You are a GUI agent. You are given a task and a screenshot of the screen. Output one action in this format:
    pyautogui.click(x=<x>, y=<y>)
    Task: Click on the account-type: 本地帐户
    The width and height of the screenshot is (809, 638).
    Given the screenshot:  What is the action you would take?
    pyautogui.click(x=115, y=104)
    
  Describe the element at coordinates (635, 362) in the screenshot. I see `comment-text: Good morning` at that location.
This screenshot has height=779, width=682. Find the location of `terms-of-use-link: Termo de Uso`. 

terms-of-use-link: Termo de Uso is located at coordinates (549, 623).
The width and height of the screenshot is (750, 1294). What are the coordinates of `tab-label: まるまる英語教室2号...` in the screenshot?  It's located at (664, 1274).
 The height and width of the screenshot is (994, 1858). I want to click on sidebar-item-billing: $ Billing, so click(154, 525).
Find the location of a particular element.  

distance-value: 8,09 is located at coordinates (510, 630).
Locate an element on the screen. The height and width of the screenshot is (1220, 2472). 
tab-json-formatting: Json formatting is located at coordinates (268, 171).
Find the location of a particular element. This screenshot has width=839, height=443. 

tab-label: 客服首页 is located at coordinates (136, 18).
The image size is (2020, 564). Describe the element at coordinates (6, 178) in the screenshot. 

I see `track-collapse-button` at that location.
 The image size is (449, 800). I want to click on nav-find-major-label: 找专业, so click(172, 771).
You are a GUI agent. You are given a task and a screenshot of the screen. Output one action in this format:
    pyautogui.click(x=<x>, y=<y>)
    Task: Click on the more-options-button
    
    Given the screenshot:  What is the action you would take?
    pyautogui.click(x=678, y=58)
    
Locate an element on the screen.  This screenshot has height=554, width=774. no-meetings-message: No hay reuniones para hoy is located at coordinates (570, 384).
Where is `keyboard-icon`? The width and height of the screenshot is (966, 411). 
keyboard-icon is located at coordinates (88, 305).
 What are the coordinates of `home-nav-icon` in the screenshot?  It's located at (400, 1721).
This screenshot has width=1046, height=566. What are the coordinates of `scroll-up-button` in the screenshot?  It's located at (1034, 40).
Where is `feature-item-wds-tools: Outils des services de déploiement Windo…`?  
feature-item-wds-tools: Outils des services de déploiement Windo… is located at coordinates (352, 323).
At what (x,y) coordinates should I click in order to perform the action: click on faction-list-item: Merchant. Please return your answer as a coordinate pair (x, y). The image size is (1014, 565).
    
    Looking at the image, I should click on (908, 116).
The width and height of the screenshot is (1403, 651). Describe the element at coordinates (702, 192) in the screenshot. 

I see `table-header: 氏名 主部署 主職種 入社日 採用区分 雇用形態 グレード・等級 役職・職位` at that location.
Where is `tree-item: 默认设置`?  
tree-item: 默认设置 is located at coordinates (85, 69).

===============

## Assignment
Reproduce all of the records above, swapping "Find the location of" for "Determine the position of" and leaving everything else unchanged.

## Expected output
You are a GUI agent. You are given a task and a screenshot of the screen. Output one action in this format:
    pyautogui.click(x=<x>, y=<y>)
    Task: Click on the account-type: 本地帐户
    The width and height of the screenshot is (809, 638).
    Given the screenshot:  What is the action you would take?
    pyautogui.click(x=115, y=104)
    
  Describe the element at coordinates (635, 362) in the screenshot. I see `comment-text: Good morning` at that location.
This screenshot has height=779, width=682. Determine the position of `terms-of-use-link: Termo de Uso`. 

terms-of-use-link: Termo de Uso is located at coordinates (549, 623).
The width and height of the screenshot is (750, 1294). What are the coordinates of `tab-label: まるまる英語教室2号...` in the screenshot?  It's located at (664, 1274).
 The height and width of the screenshot is (994, 1858). I want to click on sidebar-item-billing: $ Billing, so click(154, 525).
Determine the position of a particular element.  

distance-value: 8,09 is located at coordinates (510, 630).
Locate an element on the screen. The height and width of the screenshot is (1220, 2472). 
tab-json-formatting: Json formatting is located at coordinates (268, 171).
Determine the position of a particular element. This screenshot has width=839, height=443. 

tab-label: 客服首页 is located at coordinates (136, 18).
The image size is (2020, 564). Describe the element at coordinates (6, 178) in the screenshot. 

I see `track-collapse-button` at that location.
 The image size is (449, 800). I want to click on nav-find-major-label: 找专业, so click(172, 771).
You are a GUI agent. You are given a task and a screenshot of the screen. Output one action in this format:
    pyautogui.click(x=<x>, y=<y>)
    Task: Click on the more-options-button
    
    Given the screenshot:  What is the action you would take?
    pyautogui.click(x=678, y=58)
    
Locate an element on the screen.  This screenshot has height=554, width=774. no-meetings-message: No hay reuniones para hoy is located at coordinates (570, 384).
Where is `keyboard-icon`? The width and height of the screenshot is (966, 411). 
keyboard-icon is located at coordinates (88, 305).
 What are the coordinates of `home-nav-icon` in the screenshot?  It's located at (400, 1721).
This screenshot has width=1046, height=566. What are the coordinates of `scroll-up-button` in the screenshot?  It's located at (1034, 40).
Where is `feature-item-wds-tools: Outils des services de déploiement Windo…`?  
feature-item-wds-tools: Outils des services de déploiement Windo… is located at coordinates (352, 323).
At what (x,y) coordinates should I click in order to perform the action: click on faction-list-item: Merchant. Please return your answer as a coordinate pair (x, y). The image size is (1014, 565).
    
    Looking at the image, I should click on (908, 116).
The width and height of the screenshot is (1403, 651). Describe the element at coordinates (702, 192) in the screenshot. 

I see `table-header: 氏名 主部署 主職種 入社日 採用区分 雇用形態 グレード・等級 役職・職位` at that location.
Where is `tree-item: 默认设置`?  
tree-item: 默认设置 is located at coordinates (85, 69).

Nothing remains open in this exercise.